Extracted data:
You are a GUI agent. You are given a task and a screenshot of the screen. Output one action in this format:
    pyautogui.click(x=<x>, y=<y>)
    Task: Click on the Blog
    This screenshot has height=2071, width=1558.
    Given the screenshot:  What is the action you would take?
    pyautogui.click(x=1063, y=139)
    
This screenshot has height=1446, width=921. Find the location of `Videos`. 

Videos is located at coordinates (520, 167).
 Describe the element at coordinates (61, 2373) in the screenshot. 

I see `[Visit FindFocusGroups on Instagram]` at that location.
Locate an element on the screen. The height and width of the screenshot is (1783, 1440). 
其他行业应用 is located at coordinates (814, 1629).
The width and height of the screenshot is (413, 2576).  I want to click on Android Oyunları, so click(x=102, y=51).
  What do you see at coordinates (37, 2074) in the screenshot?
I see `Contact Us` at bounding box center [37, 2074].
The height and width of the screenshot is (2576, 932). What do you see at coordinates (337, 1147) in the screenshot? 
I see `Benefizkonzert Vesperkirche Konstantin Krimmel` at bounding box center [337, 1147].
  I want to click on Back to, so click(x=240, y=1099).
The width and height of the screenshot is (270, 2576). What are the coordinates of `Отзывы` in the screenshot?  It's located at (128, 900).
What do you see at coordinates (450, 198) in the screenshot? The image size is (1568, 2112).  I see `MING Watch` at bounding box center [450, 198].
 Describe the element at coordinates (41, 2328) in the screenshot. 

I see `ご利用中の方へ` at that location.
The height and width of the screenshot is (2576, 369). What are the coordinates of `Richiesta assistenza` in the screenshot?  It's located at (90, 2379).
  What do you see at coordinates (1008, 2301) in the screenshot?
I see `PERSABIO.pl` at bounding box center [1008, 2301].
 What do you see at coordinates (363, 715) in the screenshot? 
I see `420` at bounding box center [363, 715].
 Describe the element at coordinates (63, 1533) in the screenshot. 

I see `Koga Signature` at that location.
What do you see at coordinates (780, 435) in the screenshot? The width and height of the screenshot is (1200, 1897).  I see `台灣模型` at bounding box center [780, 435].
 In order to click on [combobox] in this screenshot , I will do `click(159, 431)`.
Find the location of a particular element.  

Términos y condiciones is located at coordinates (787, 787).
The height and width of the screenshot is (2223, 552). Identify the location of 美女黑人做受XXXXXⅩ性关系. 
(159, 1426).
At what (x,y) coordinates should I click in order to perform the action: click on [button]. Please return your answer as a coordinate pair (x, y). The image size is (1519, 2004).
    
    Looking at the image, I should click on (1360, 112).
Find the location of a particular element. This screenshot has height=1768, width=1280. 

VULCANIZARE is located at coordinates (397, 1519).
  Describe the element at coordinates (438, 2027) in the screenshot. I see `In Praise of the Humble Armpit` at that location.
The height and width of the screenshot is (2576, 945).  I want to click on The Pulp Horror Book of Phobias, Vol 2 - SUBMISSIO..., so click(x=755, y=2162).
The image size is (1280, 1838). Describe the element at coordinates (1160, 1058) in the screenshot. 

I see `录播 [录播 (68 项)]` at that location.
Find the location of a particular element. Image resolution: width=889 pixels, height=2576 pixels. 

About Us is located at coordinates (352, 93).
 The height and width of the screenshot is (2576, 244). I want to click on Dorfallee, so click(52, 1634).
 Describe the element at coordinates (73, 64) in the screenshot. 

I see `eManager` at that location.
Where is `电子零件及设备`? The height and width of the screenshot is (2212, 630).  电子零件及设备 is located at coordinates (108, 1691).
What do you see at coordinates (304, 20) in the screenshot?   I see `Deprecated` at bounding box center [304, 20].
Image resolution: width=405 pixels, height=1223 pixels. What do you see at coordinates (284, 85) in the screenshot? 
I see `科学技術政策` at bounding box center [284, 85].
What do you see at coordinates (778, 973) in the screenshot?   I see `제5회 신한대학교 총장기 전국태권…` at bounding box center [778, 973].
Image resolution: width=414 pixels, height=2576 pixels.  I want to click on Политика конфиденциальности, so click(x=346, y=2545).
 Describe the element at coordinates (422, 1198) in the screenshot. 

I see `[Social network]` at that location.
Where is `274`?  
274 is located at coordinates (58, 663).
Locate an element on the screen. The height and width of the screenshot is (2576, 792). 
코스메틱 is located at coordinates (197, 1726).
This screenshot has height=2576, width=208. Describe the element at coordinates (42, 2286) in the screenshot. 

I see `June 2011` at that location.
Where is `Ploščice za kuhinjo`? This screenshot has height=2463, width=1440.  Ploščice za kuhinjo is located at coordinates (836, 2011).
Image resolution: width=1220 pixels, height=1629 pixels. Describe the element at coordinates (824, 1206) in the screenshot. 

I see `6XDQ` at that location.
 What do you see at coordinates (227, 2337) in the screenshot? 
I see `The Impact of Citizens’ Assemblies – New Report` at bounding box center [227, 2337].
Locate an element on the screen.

Task directions:
Print these records again line for line, with no changes.

Response to the exercise:
You are a GUI agent. You are given a task and a screenshot of the screen. Output one action in this format:
    pyautogui.click(x=<x>, y=<y>)
    Task: Click on the Blog
    This screenshot has height=2071, width=1558.
    Given the screenshot:  What is the action you would take?
    pyautogui.click(x=1063, y=139)
    
This screenshot has height=1446, width=921. Find the location of `Videos`. 

Videos is located at coordinates (520, 167).
 Describe the element at coordinates (61, 2373) in the screenshot. 

I see `[Visit FindFocusGroups on Instagram]` at that location.
Locate an element on the screen. The height and width of the screenshot is (1783, 1440). 
其他行业应用 is located at coordinates (814, 1629).
The width and height of the screenshot is (413, 2576).  I want to click on Android Oyunları, so click(x=102, y=51).
  What do you see at coordinates (37, 2074) in the screenshot?
I see `Contact Us` at bounding box center [37, 2074].
The height and width of the screenshot is (2576, 932). What do you see at coordinates (337, 1147) in the screenshot? 
I see `Benefizkonzert Vesperkirche Konstantin Krimmel` at bounding box center [337, 1147].
  I want to click on Back to, so click(x=240, y=1099).
The width and height of the screenshot is (270, 2576). What are the coordinates of `Отзывы` in the screenshot?  It's located at (128, 900).
What do you see at coordinates (450, 198) in the screenshot? The image size is (1568, 2112).  I see `MING Watch` at bounding box center [450, 198].
 Describe the element at coordinates (41, 2328) in the screenshot. 

I see `ご利用中の方へ` at that location.
The height and width of the screenshot is (2576, 369). What are the coordinates of `Richiesta assistenza` in the screenshot?  It's located at (90, 2379).
  What do you see at coordinates (1008, 2301) in the screenshot?
I see `PERSABIO.pl` at bounding box center [1008, 2301].
 What do you see at coordinates (363, 715) in the screenshot? 
I see `420` at bounding box center [363, 715].
 Describe the element at coordinates (63, 1533) in the screenshot. 

I see `Koga Signature` at that location.
What do you see at coordinates (780, 435) in the screenshot? The width and height of the screenshot is (1200, 1897).  I see `台灣模型` at bounding box center [780, 435].
 In order to click on [combobox] in this screenshot , I will do `click(159, 431)`.
Find the location of a particular element.  

Términos y condiciones is located at coordinates (787, 787).
The height and width of the screenshot is (2223, 552). Identify the location of 美女黑人做受XXXXXⅩ性关系. 
(159, 1426).
At what (x,y) coordinates should I click in order to perform the action: click on [button]. Please return your answer as a coordinate pair (x, y). The image size is (1519, 2004).
    
    Looking at the image, I should click on (1360, 112).
Find the location of a particular element. This screenshot has height=1768, width=1280. 

VULCANIZARE is located at coordinates (397, 1519).
  Describe the element at coordinates (438, 2027) in the screenshot. I see `In Praise of the Humble Armpit` at that location.
The height and width of the screenshot is (2576, 945).  I want to click on The Pulp Horror Book of Phobias, Vol 2 - SUBMISSIO..., so click(x=755, y=2162).
The image size is (1280, 1838). Describe the element at coordinates (1160, 1058) in the screenshot. 

I see `录播 [录播 (68 项)]` at that location.
Find the location of a particular element. Image resolution: width=889 pixels, height=2576 pixels. 

About Us is located at coordinates (352, 93).
 The height and width of the screenshot is (2576, 244). I want to click on Dorfallee, so click(52, 1634).
 Describe the element at coordinates (73, 64) in the screenshot. 

I see `eManager` at that location.
Where is `电子零件及设备`? The height and width of the screenshot is (2212, 630).  电子零件及设备 is located at coordinates (108, 1691).
What do you see at coordinates (304, 20) in the screenshot?   I see `Deprecated` at bounding box center [304, 20].
Image resolution: width=405 pixels, height=1223 pixels. What do you see at coordinates (284, 85) in the screenshot? 
I see `科学技術政策` at bounding box center [284, 85].
What do you see at coordinates (778, 973) in the screenshot?   I see `제5회 신한대학교 총장기 전국태권…` at bounding box center [778, 973].
Image resolution: width=414 pixels, height=2576 pixels.  I want to click on Политика конфиденциальности, so click(x=346, y=2545).
 Describe the element at coordinates (422, 1198) in the screenshot. 

I see `[Social network]` at that location.
Where is `274`?  
274 is located at coordinates (58, 663).
Locate an element on the screen. The height and width of the screenshot is (2576, 792). 
코스메틱 is located at coordinates (197, 1726).
This screenshot has height=2576, width=208. Describe the element at coordinates (42, 2286) in the screenshot. 

I see `June 2011` at that location.
Where is `Ploščice za kuhinjo`? This screenshot has height=2463, width=1440.  Ploščice za kuhinjo is located at coordinates (836, 2011).
Image resolution: width=1220 pixels, height=1629 pixels. Describe the element at coordinates (824, 1206) in the screenshot. 

I see `6XDQ` at that location.
 What do you see at coordinates (227, 2337) in the screenshot? 
I see `The Impact of Citizens’ Assemblies – New Report` at bounding box center [227, 2337].
Locate an element on the screen.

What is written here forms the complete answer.